We discuss the role of sparsity in general neural network architectures, and shed light on how sparsity interacts with deep learning under the overparameterization regime, for both practitioners and theorists. A sparse neural network (NN) has most of its parameters set to zero and is traditionally considered as the product of NN compression (i.e., pruning). Yet recently, sparsity has exposed itself as an important bridge for modeling the underlying low dimensionality of NNs, for understanding their generalization, optimization dynamics, implicit regularization, expressivity, and robustness. Deep NNs learned with sparsity-aware priors have also demonstrated significantly improved performances through a full stack of applied work on algorithms, systems, and hardware. In this talk, I plan to cover recent progress on the practical, theoretical, and scientific aspects of sparse NNs.
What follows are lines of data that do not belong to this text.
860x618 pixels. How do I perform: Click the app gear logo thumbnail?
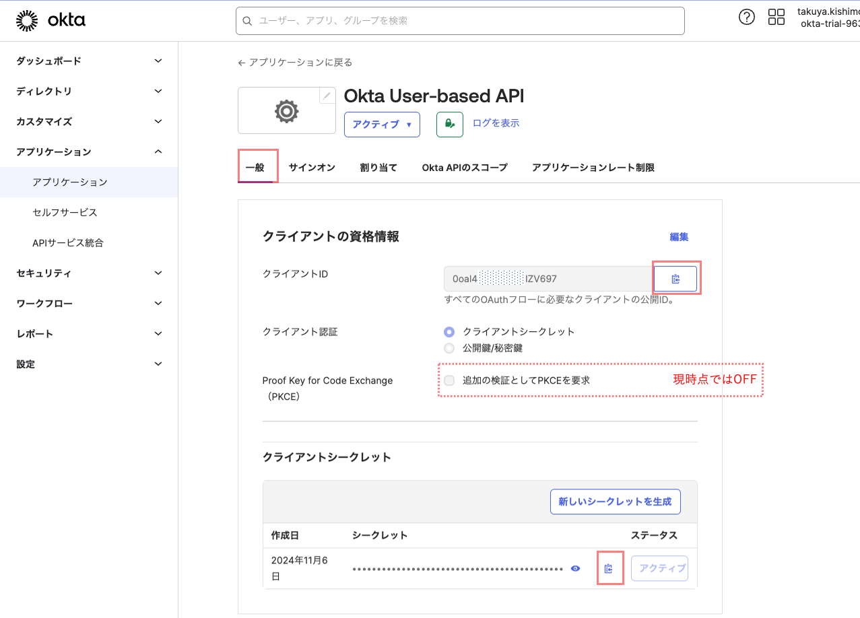[x=286, y=111]
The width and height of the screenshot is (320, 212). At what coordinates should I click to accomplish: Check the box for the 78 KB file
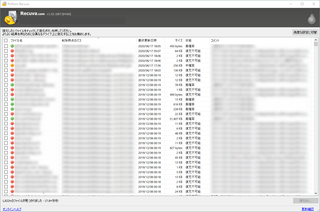click(x=6, y=85)
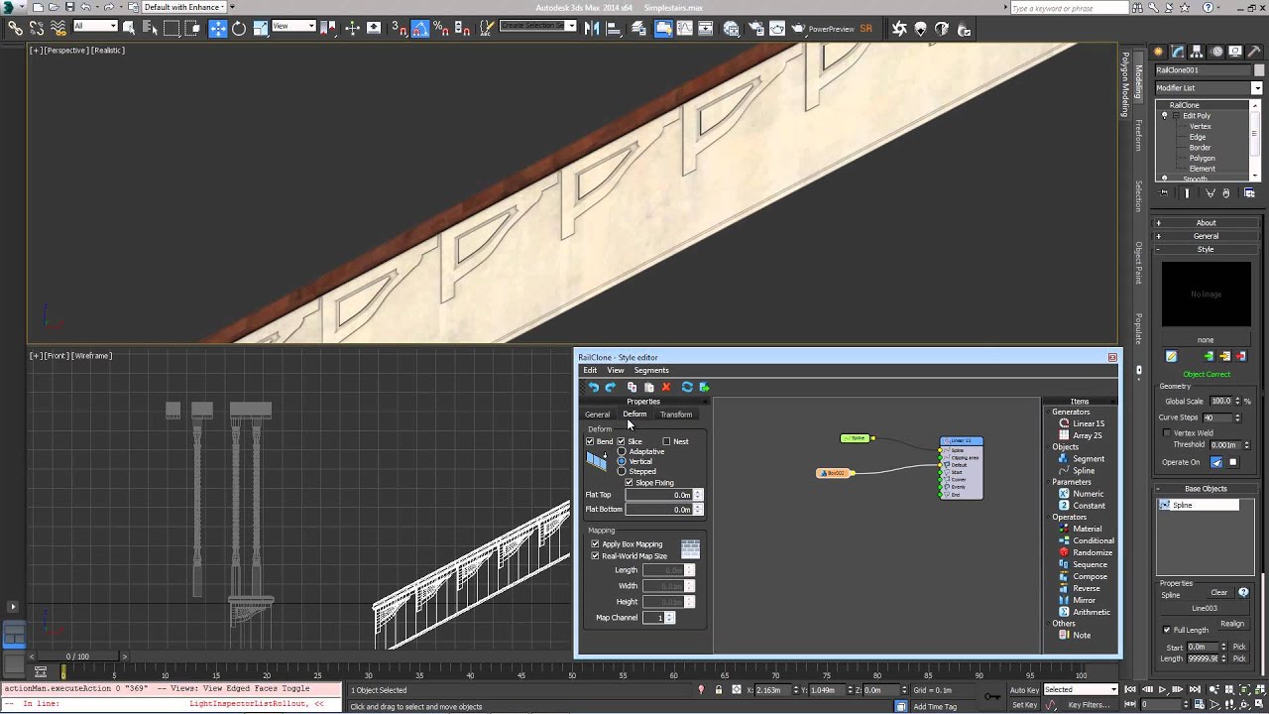
Task: Open the Segments menu in Style editor
Action: [651, 371]
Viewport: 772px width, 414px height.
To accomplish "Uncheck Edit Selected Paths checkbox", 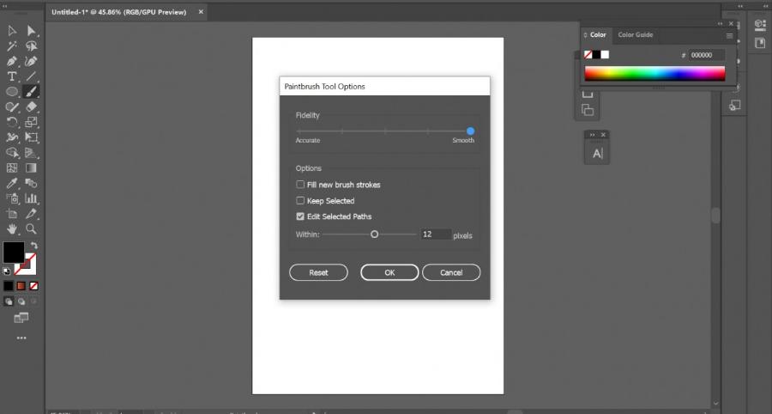I will pyautogui.click(x=300, y=216).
I will try scratching the surface of three aspects – (1) practically, why one should love a sparse NN, beyond just a post-training NN compression tool; (2) theoretically, what are some guarantees that one can expect from sparse NNs; and (3) what is future prospect of exploiting sparsity in NNs.
Michigan State University
In this talk, we present our work on improving machine learning for image reconstruction on three fronts – i) learning regularizers, ii) learning with no training data, and iii) ensuring robustness to perturbations in learning-based schemes. First, we present an approach for supervised learning of sparsity-promoting regularizers, where the parameters of the regularizer are learned to minimize reconstruction error on a paired training set. Training involves a challenging bilevel optimization problem with a nonsmooth lower-level objective. We derive an expression for the gradient of the training loss using the implicit closed-form solution of the lower-level variational problem, and provide an accompanying exact gradient descent algorithm (dubbed BLORC). Our experiments show that the gradient computation is efficient and BLORC learns meaningful operators for effective denoising. Second, we investigate the deep image prior (DIP) scheme that recovers an image by fitting an overparameterized neural network directly to the image’s corrupted measurements. To address DIP’s overfitting and performance issues, recent work proposed using a reference image as the network input. However, obtaining the reference often requires supervision. Hence, we propose a self-guided scheme that uses only undersampled measurements to estimate both the network weights and input image. We exploit regularization requiring the network to be a powerful denoiser. Our self-guided method gives significantly improved reconstructions for MRI with limited measurements compared to recent schemes, while using no training data. Finally, recent studies have shown that trained deep reconstruction models could be over-sensitive to tiny input perturbations, which cause unstable, low-quality reconstructed images. To address this issue, we propose Smoothed Unrolling (SMUG), which incorporates a randomized smoothing-based robust learning operation into a deep unrolling architecture and improves the robustness of MRI reconstruction with respect to diverse perturbations.